After a fire, a client in the emergency department is diagnosed with smoke inhalation and has arterial blood gases that demonstrate an oxygen saturation (SaO2) of 91%, partial pressure of oxygen (PaO2) of 75 mm Hg, a partial pressure of carbon dioxide (PaCO2) of 45 mm Hg, and a pH of 7.35. Which intervention would the nurse anticipate implementing? 1 Oral and tracheal suctioning 2 Intubation and mechanical ventilation 3 Oxygen administration by nasal cannula 4 Discharge teaching and follow up instructions

Oxygen administration by nasal cannula The SaO2 and PaO2 indicate mild hypoxemia and need for oxygen administration, which would be done using a nasal cannula because that is the most comfortable means for oxygen administration. Oral and tracheal suctioning are not needed based on the client's data and would further traumatize the upper airway. Mild hypoxemia does not require intubation and mechanical ventilation. Because the client does have hypoxemia, continued observation is needed and discharge teaching is not indicated.

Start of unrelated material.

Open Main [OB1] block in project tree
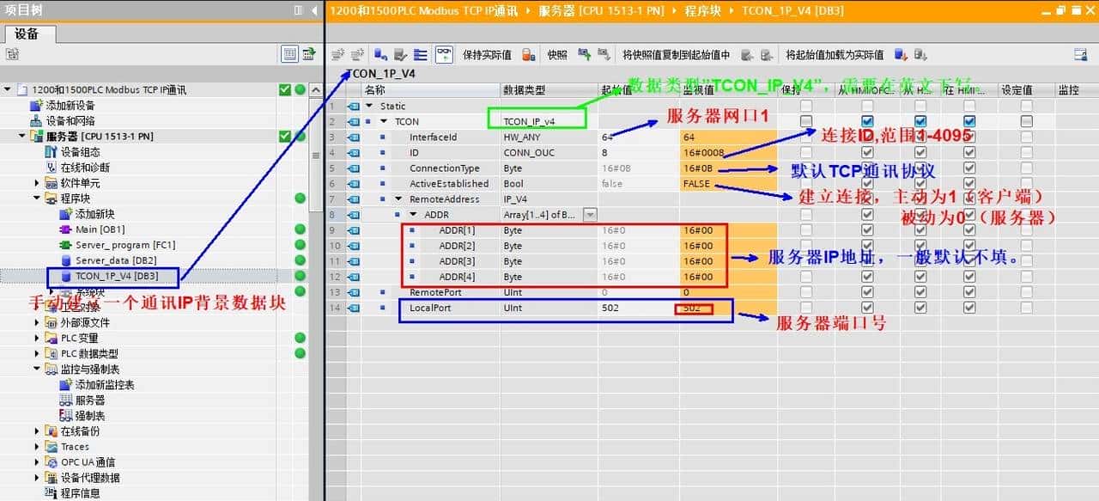 click(100, 229)
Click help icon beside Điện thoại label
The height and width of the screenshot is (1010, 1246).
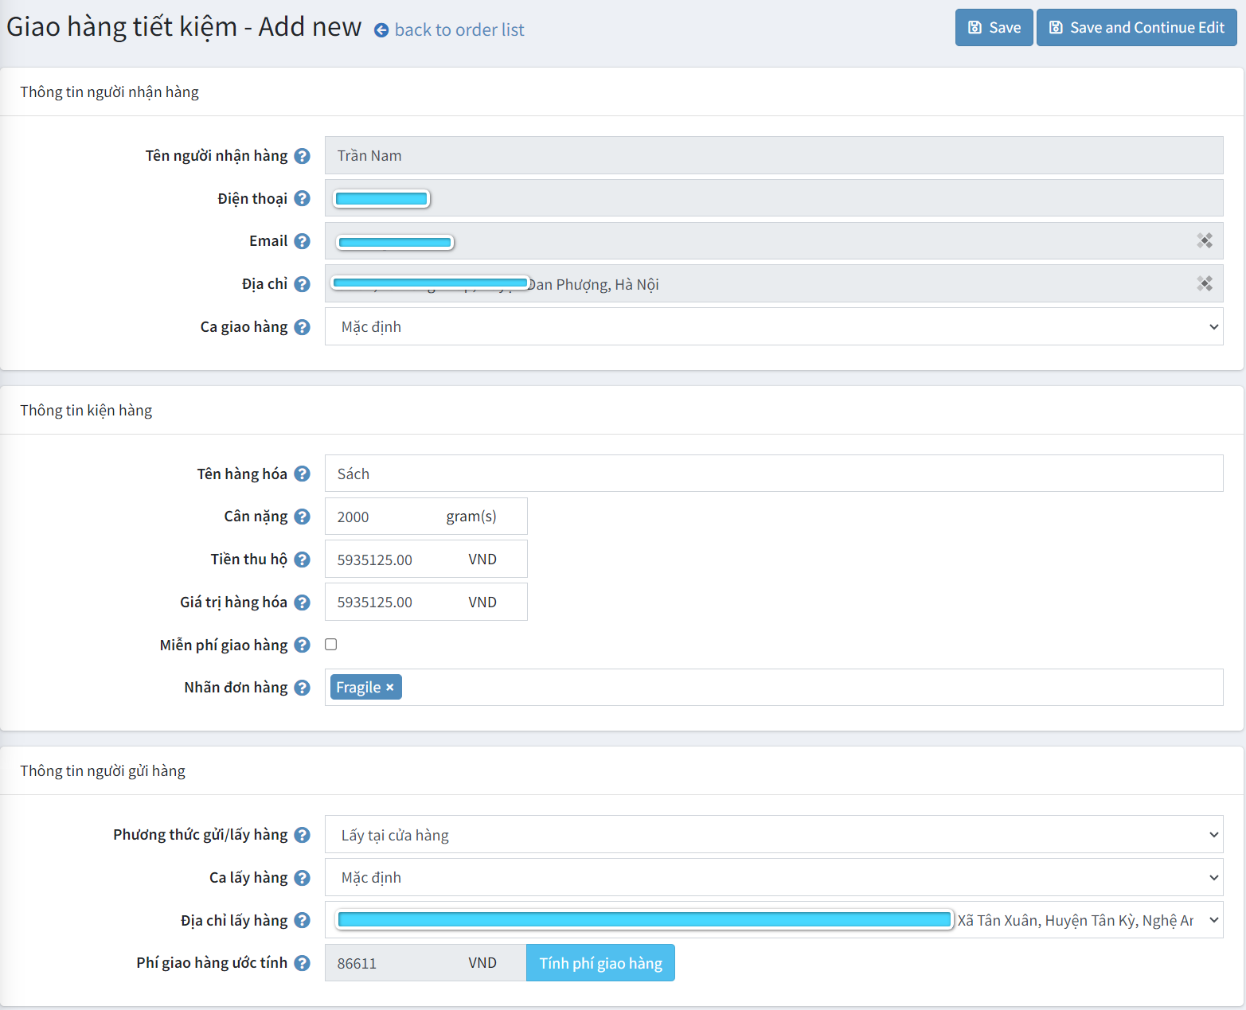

Which change in the arterial blood gases would the nurse expect in a client with hyperventilation due to anxiety? 1 Respiratory acidosis 2 Respiratory alkalosis 3 Respiratory compensation 4 Respiratory decompensation

Respiratory alkalosis Hyperventilation causes excess amounts of carbon dioxide (CO2) to be eliminated, causing respiratory alkalosis. Respiratory acidosis is caused by excess CO2 retained in the lungs from conditions such as hypoventilation or chronic obstructive pulmonary disease (COPD). Respiratory compensation and decompensation are terms not associated with this situation.